BAGRAM AIR FIELD, Afghanistan - The 1st Medical Brigade from Fort Hood, Texas, ceremoniously cased their colors here Thursday, transferring the authority of command to the 30th Medical Command from Sembach, Germany, as they unfurled their colors.
Brig. Gen. Ricky D. Gibbs, deputy commander, V Corps, presided over the event as Joint and Coalition medical command teams assembled to honor the transfer.
For the last nine months, 1st Med Bde led Task Force Medical-Afghanistan, the medical mission command headquarters in charge of the Afghanistan theater of operations under V Corps and United States Forces-Afghanistan. TF Med-A provides expert health service support and force protection to International Assistance Force Afghanistan Joint Command (IJC) forces as they perform the critical mission of transition to capable Afghan National Security Forces.
We executed our mission at hand, truly partnered with U.S. Forces-Afghanistan, the IJC, and each Regional Command that comprised a comprehensive battlefield healthcare enterprise that achieved marked results, measured by taking care of our wounded and saving lives, said Col. Bruce W. McVeigh, commander of 1st Med Bde.
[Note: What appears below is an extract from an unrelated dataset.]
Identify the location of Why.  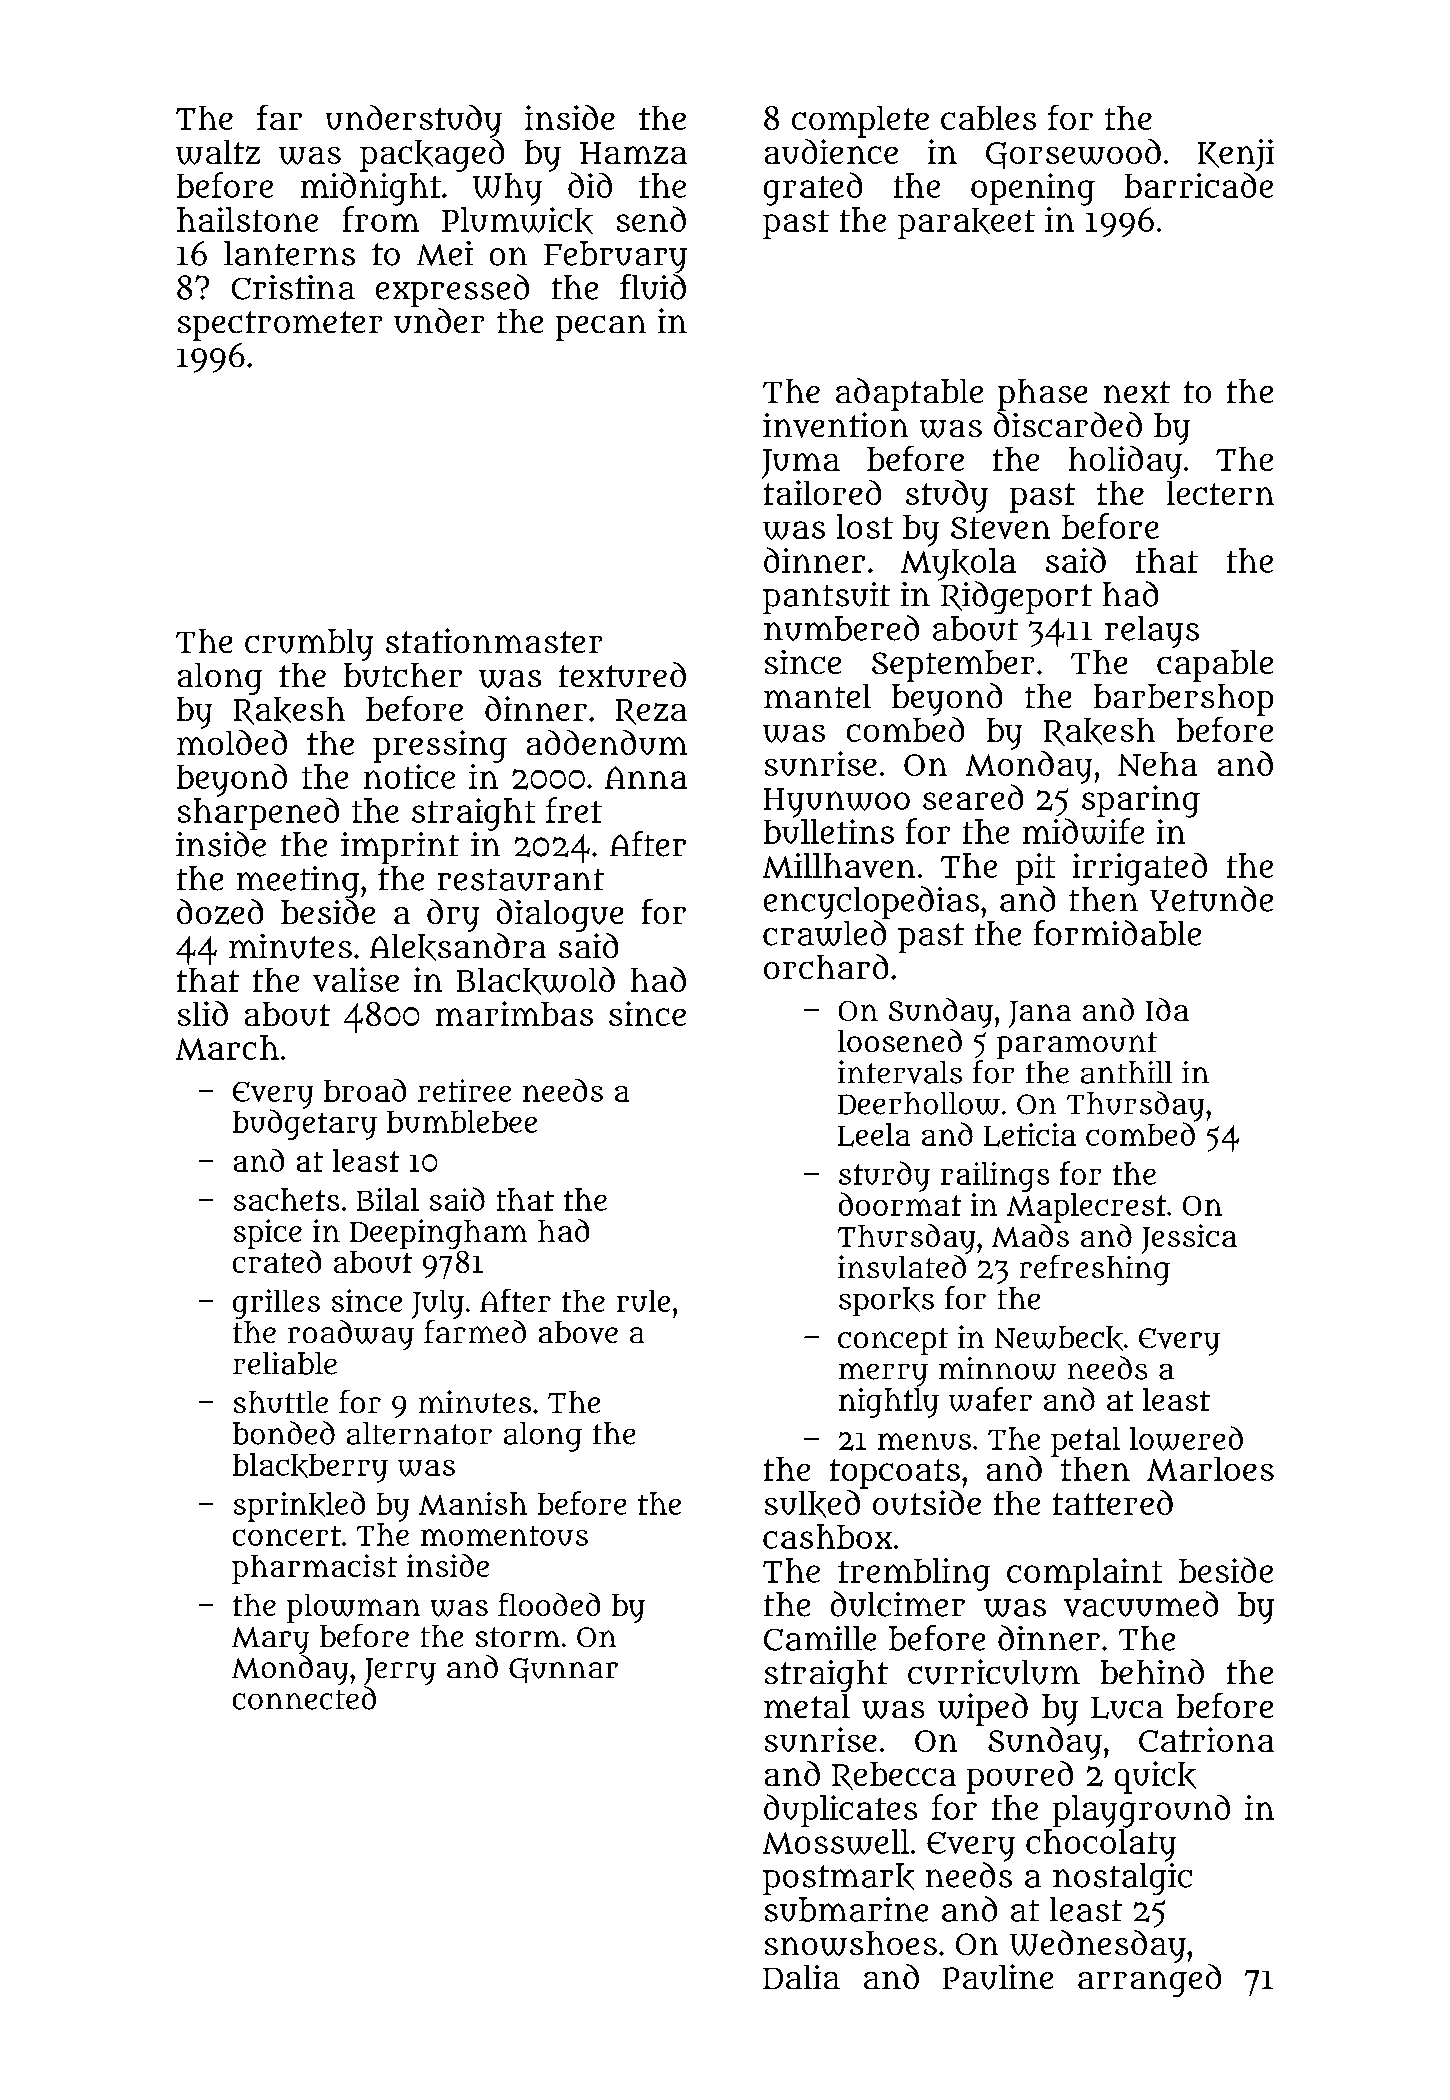
(507, 189).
McVeigh recognized the sacrifice of the Soldiers, Airmen, and Sailors who comprise the Task Force, and ended his speech with special thanks to their Families.
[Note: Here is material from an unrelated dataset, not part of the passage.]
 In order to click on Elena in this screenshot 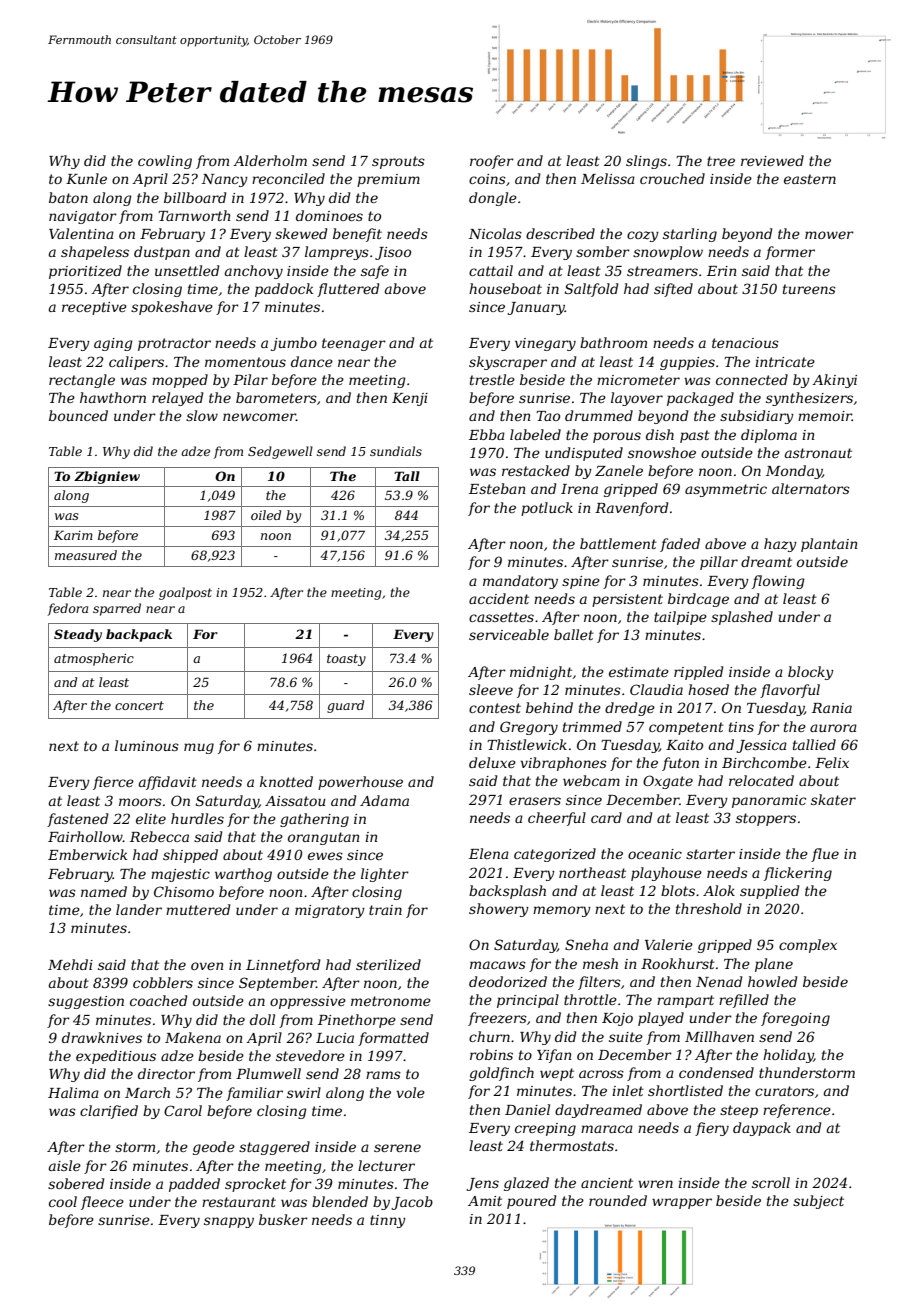, I will do `click(489, 853)`.
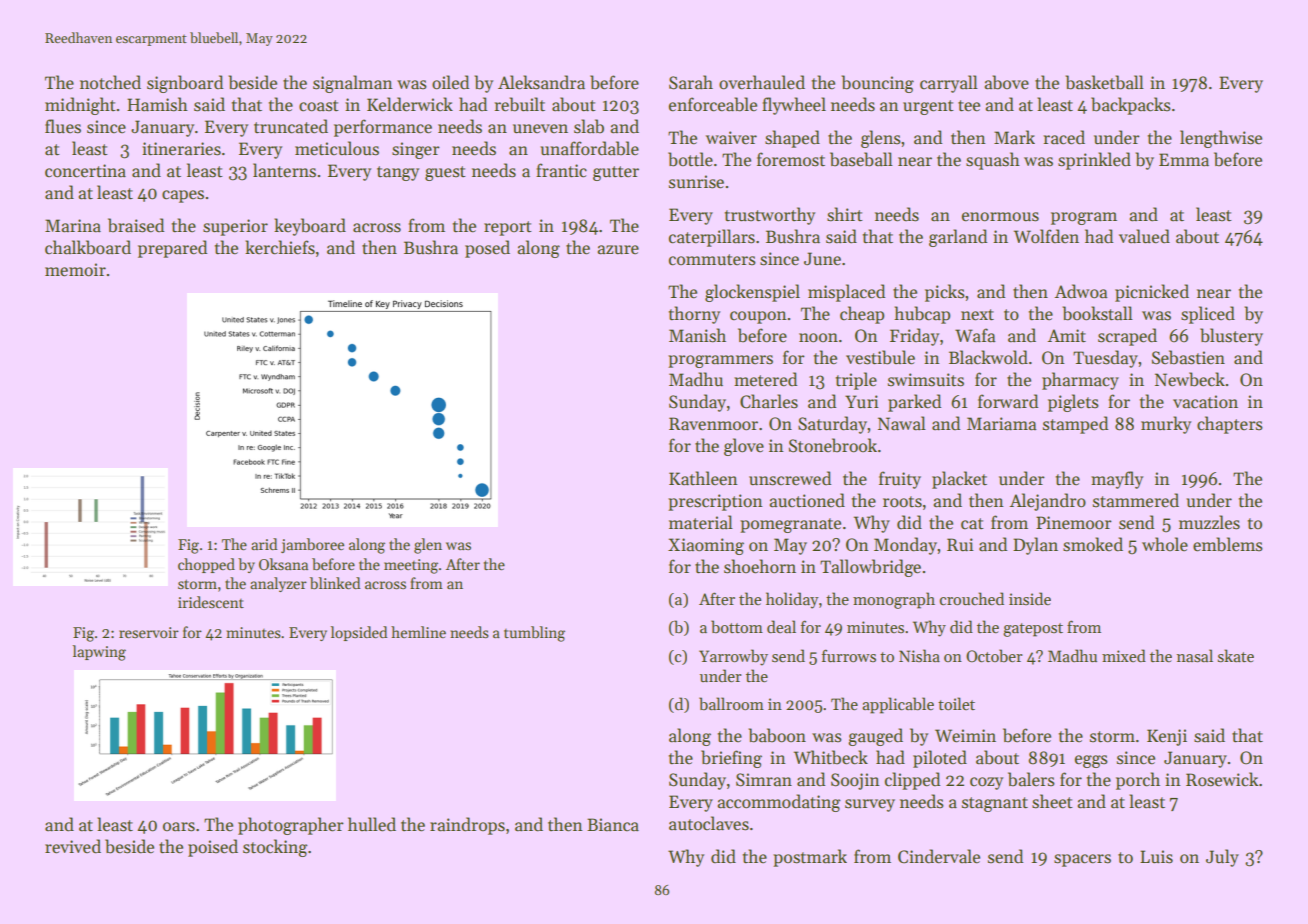 This screenshot has height=924, width=1308. I want to click on Kenji, so click(1167, 737).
"There is no doubt that Task Force Med-A was truly the strength of the warrior, the hope for the wounded, the comfort for the dying, because that is the call for the medical care system on today's battlefield, as it has been for centuries of warfare" said McVeigh.
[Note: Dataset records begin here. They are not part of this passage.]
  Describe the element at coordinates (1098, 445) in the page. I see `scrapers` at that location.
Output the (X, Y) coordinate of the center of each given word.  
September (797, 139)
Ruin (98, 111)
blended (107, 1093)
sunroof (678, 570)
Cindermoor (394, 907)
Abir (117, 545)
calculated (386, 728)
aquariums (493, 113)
The 30th Medical Command assumes the mission for their second time, having completed the very first TF Med-A rotation in 2009-2010 here at Bagram. Since then, their team executed an incremental training plan which included numerous exercises in Germany to get ready to assume the mission.
"We worked on building our 30th MEDCOM team, and now we look forward to building our Afghanistan team with our new teammates," said Col. Koji Nishimura, commander of 30th MEDCOM, as he assumed authority of TF MED-A.
"For us there is no higher honor than to serve our great coalition service men and women, civilians, and the people of Afghanistan. For the next nine months we will strive for world record performance and professionalism," said Nishimura.
Theater-wide preventive medicine, concussive care, behavioral health care, veterinary medicine, medical logistics, far forward resuscitative care, and administrative oversight of all DoD hospitals in Afghanistan, and many other medical missions comprise TF Med-A.